Why it Makes Sense to Manage Retention with Privacy and GDPR

Why it Makes Sense to Manage Retention with Privacy and GDPR
Published On May 16, 2018
It is critically important to manage your privacy program and retention programs in an integrated and collaborative manner. Find out why.There is increasing focus on the protection of personal identity information around the world. Over the past two decades, we have seen increasing regulations such as US HIPAA, US GLBA, Canada’s PIPEDA, the EU Data Protection Directive 95/46/EC and others around the world. The latest, most comprehensive, and the one that is the front and center of concern to organizations globally is the EU General Data Protection Regulation 2016/679 (GDPR), which replaces the former directive. While this is an EU regulation, it has a global impact. All organizations – wherever they are in the world – that own or process the personally identifiable information (PII) of EU data subjects must comply with the regulation. It is extra-territorial which means it applies everywhere in the world (so long as an EU data subject PII is involved).
Full compliance for organizations starts May 25, 2018, and applies to any organization that stores, processes or transfers the personal data of EU data subjects. It does not matter if the organization resides in the EU. Fines can be stiff, going as high as €20 million or 4% of global revenues of an organization, whichever is greater.
The regulation defines personal data as, “Personal data is any information related to an individual, whether it relates to his or her private, professional or public life. It can be anything from a name, a photo, an email address, bank details, posts on social networking websites, medical information or a computer’s IP address.”
To be compliant and mitigate the risk of data protection incidents, organizations need to address a range of requirements, such as:
- Establish a data processing officer
- Define and communicate policies and procedures with training
- Document data flows and processes
- Conduct data privacy impact assessments
- Implement, monitor and assess controls
- Prepare for incident response with 72-hour breach notification
- Integrate data privacy by design into business processes
- Ensure third parties are compliant
A critical component across these requirements is the requirements in Article 30 of the GDPR on the controls and responsibilities in keeping records of data processing and the disciplined destruction of personal data that is no longer in use. This requires that organizations have defined data mapping, inventory and controls in data processing to ensure the appropriate disposition of data throughout its lifecycle.

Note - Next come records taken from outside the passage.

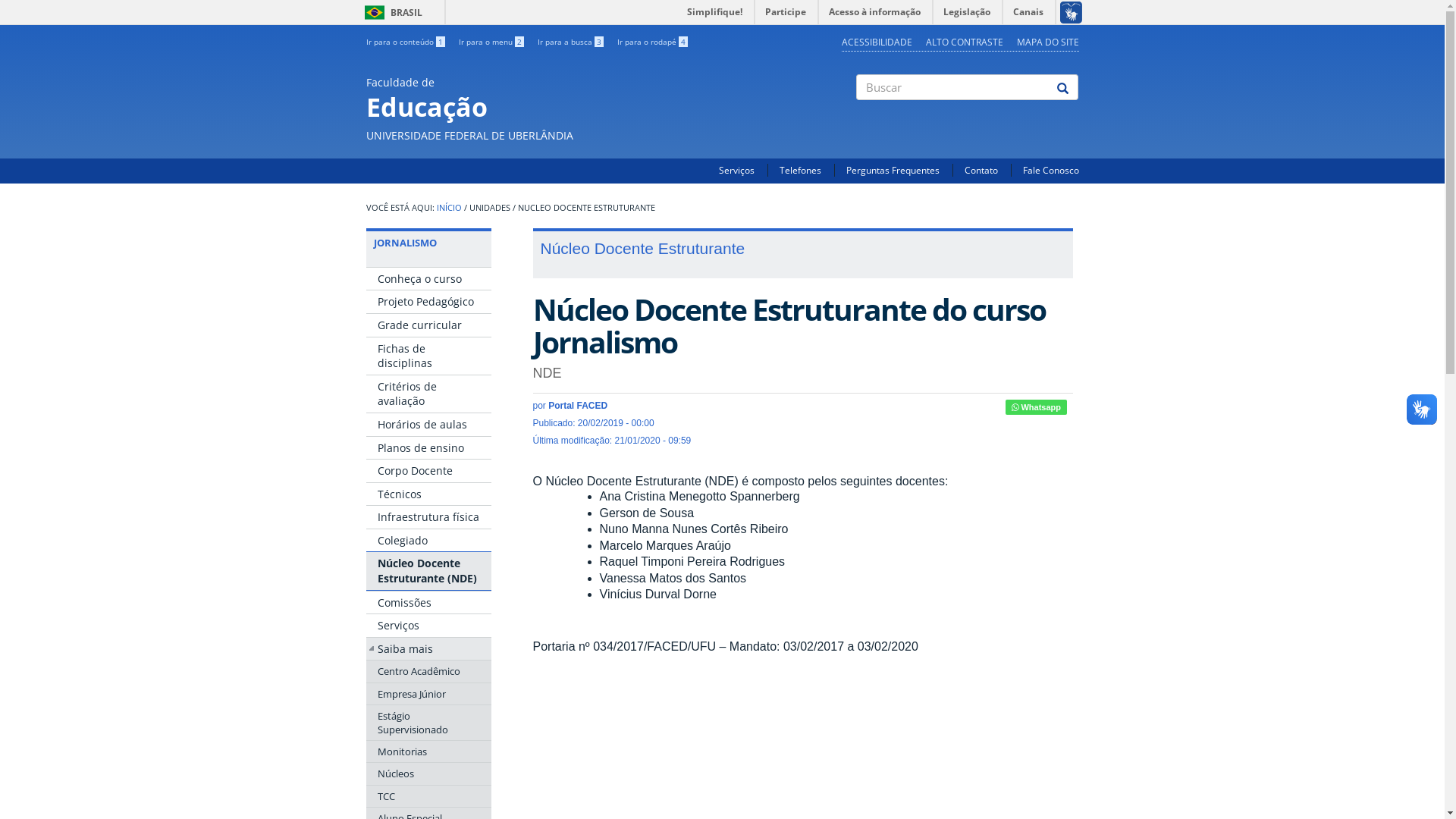
Perguntas Frequentes Element type: text (892, 169)
Contato Element type: text (980, 169)
Saiba mais Element type: text (427, 648)
TCC Element type: text (427, 795)
Whatsapp Element type: text (1035, 406)
Buscar Element type: text (856, 112)
MAPA DO SITE Element type: text (1047, 41)
Monitorias Element type: text (427, 751)
Tweet Widget Element type: text (998, 407)
ACESSIBILIDADE Element type: text (876, 41)
Ir para a busca 3 Element type: text (569, 41)
Fale Conosco Element type: text (1050, 169)
Colegiado Element type: text (427, 540)
Corpo Docente Element type: text (427, 470)
Telefones Element type: text (800, 169)
Planos de ensino Element type: text (427, 447)
Grade curricular Element type: text (427, 324)
BRASIL Element type: text (373, 12)
ALTO CONTRASTE Element type: text (963, 41)
Fichas de disciplinas Element type: text (427, 355)
JORNALISMO Element type: text (404, 242)
Ir para o menu 2 Element type: text (490, 41)
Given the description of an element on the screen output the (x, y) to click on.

Data retention and destruction under GDPR, and other regulations, require that personal data is only retained for as long as it is minimally necessary. Organizations are to only keep personal data for the time period it is necessary to fulfill the reason for why it is collected and not any longer.
While that seems straightforward, doing this is not easy for organizations. As information use is so pervasive across the organization, it becomes difficult to delete personal data. It goes against natural inclination to save data and leverage it for uses beyond the reason it was initially collected, which is a serious compliance breach of privacy laws.
One alternative that allows for compliance is the ongoing storage of data if it is obscured and anonymized to a point that it no longer identifies the data subject.
To comply with the law, it requires organizations to define and adhere to data retention and destruction policies that clearly define the use and disposition of personal data throughout its lifecycle. This means that organizations need to ensure that personal data is properly monitored in structured and unstructured data and that destruction of this data, or obscuration, is done at the appropriate time. This is governed by purpose for which the data was originally collected. Once that purpose has been fulfilled, the data must be destroyed.
Addressing these requirements starts with reviewing and updating the organization’s data retention and destruction policies. This is followed by understanding the collection and use of personal data throughout the organization, which is done in the data process mapping requirements of GDPR. From this point, organizations need to ensure processes and controls are in place to guarantee the appropriate use, storage and disposition of this data in adherence to the policies and the law. Additionally, these retention and disposition requirements cross business boundaries and apply to information that is used and shared with third party relationships of the organizations (e.g., vendors, outsourcers, service providers, consultants, contractors, temporary workers).
These are just some of the many reasons why it is a good idea to manage your privacy program and retention programs in an integrated and collaborative manner.